■ INPUT
..........

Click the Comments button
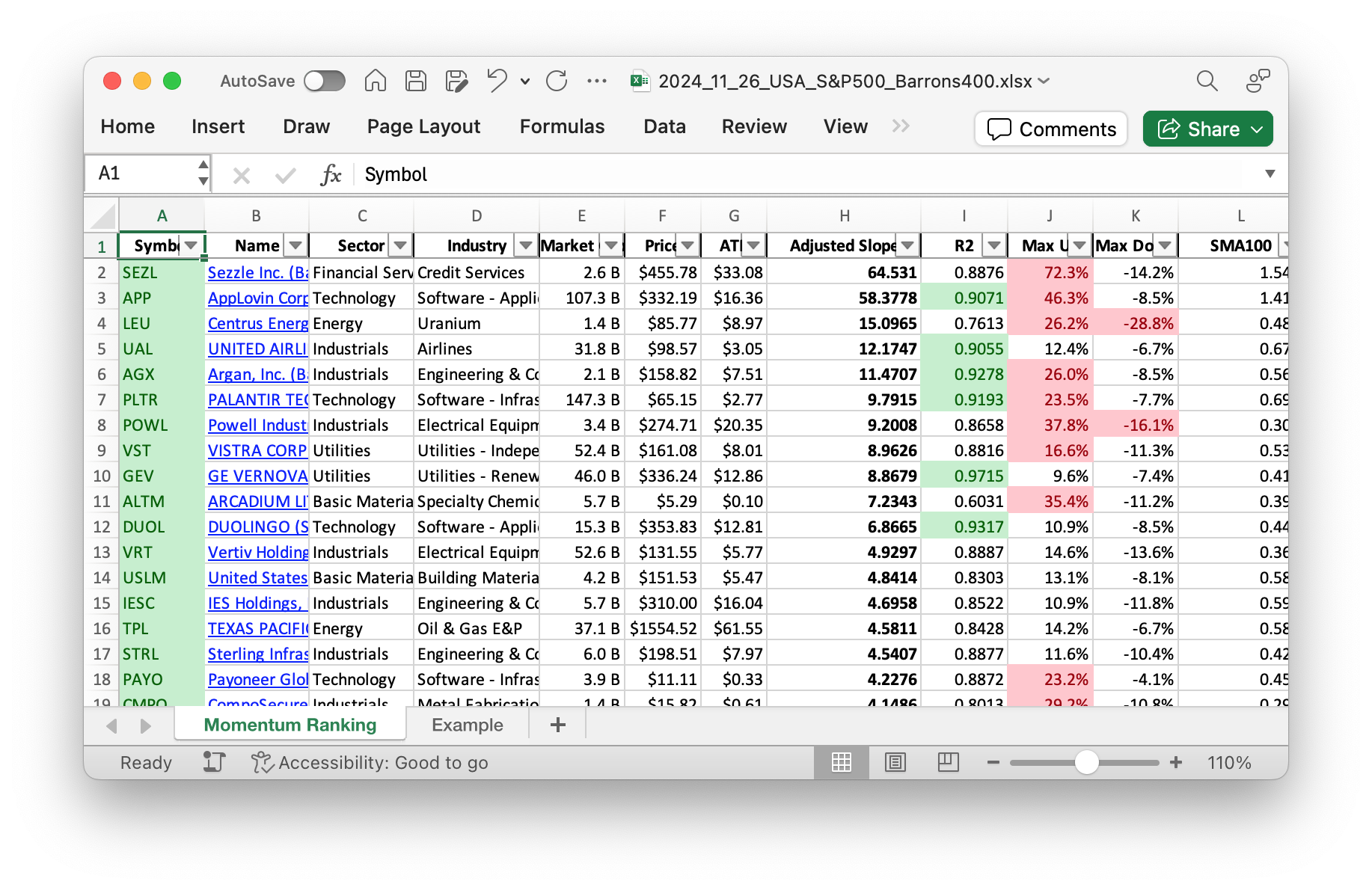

..........

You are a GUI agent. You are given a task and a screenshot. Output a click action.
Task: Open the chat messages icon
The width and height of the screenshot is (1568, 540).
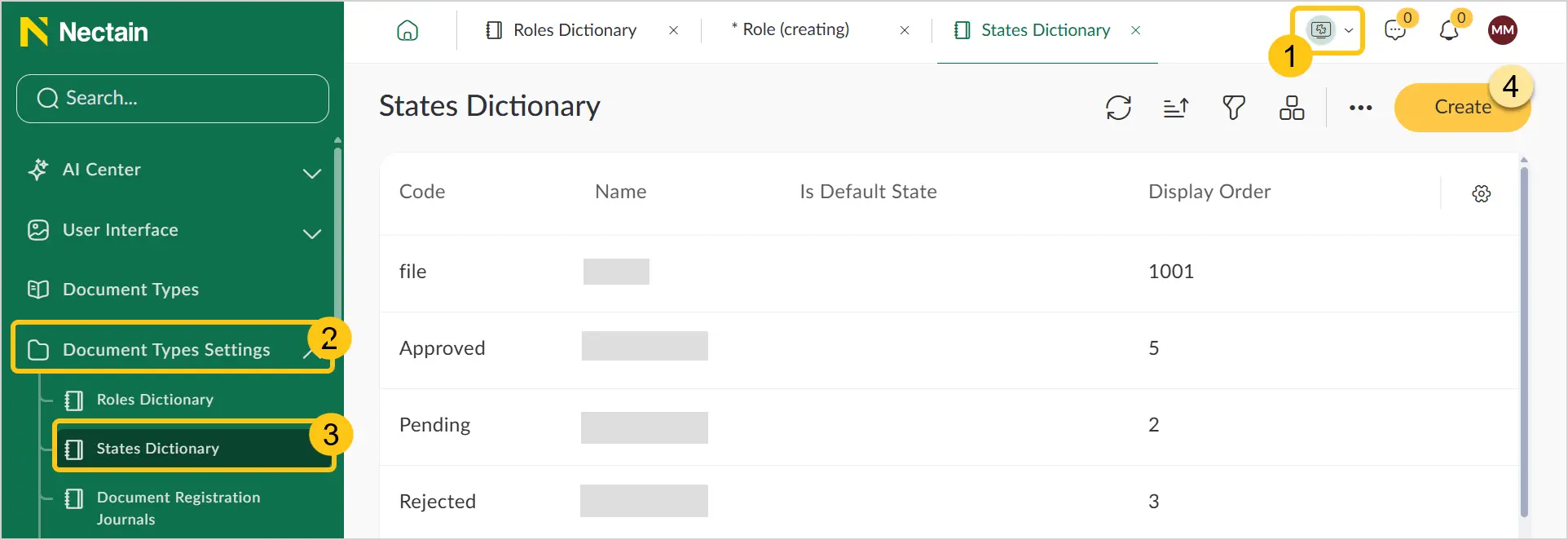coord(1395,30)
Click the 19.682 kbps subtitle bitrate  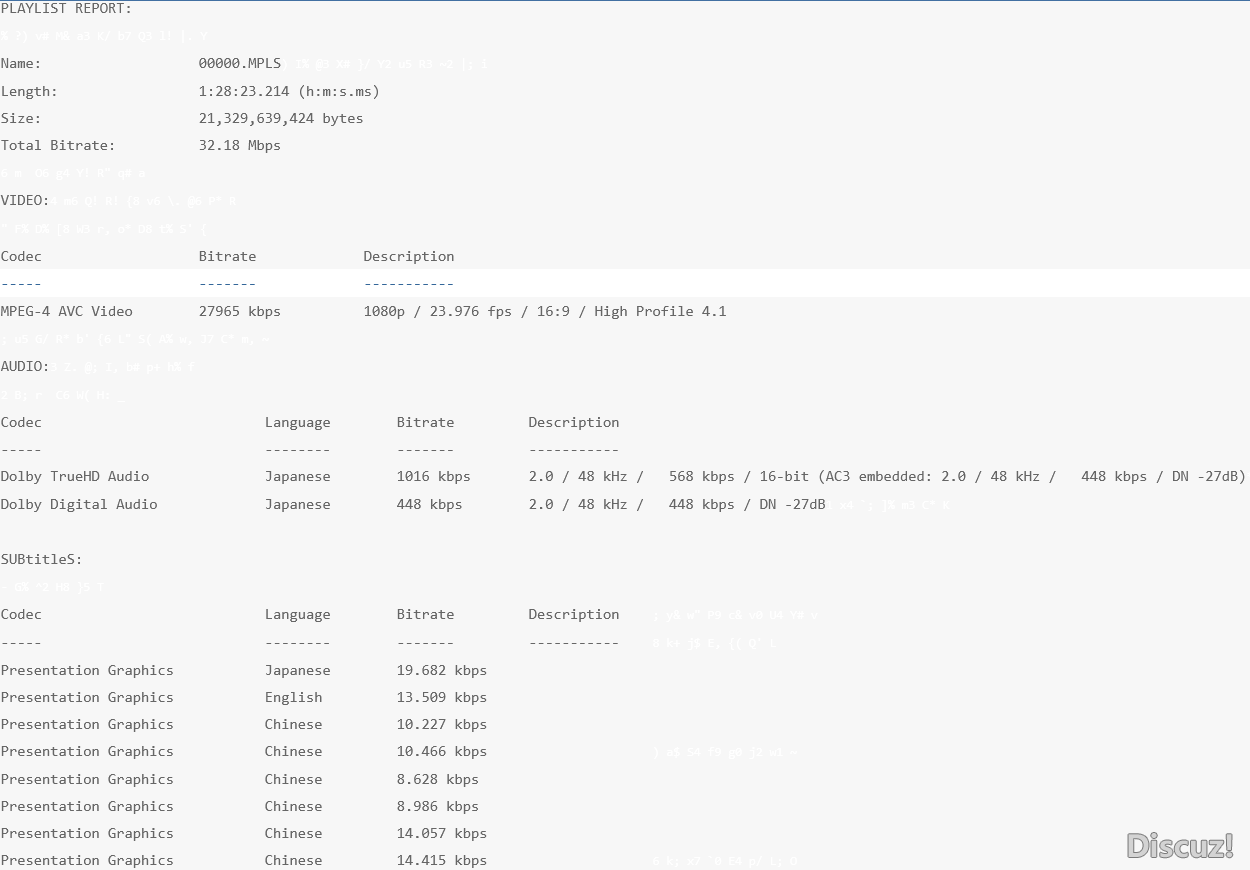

..........

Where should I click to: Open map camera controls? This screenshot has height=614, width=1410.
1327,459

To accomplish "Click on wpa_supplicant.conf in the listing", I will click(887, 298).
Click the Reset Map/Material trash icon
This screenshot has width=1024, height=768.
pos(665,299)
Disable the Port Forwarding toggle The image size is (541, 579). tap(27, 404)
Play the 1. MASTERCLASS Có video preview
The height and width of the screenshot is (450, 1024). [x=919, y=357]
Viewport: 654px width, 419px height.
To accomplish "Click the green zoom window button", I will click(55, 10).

..........

■ REQUIRED TASK
Rewrite everything from the line containing "Viewport: 654px width, 419px height." down to the line containing "will click(55, 10).", putting "yellow" in place of "green" and keeping all else the same.

■ RESPONSE TO THIS EXERCISE
Viewport: 654px width, 419px height.
To accomplish "Click the yellow zoom window button", I will click(55, 10).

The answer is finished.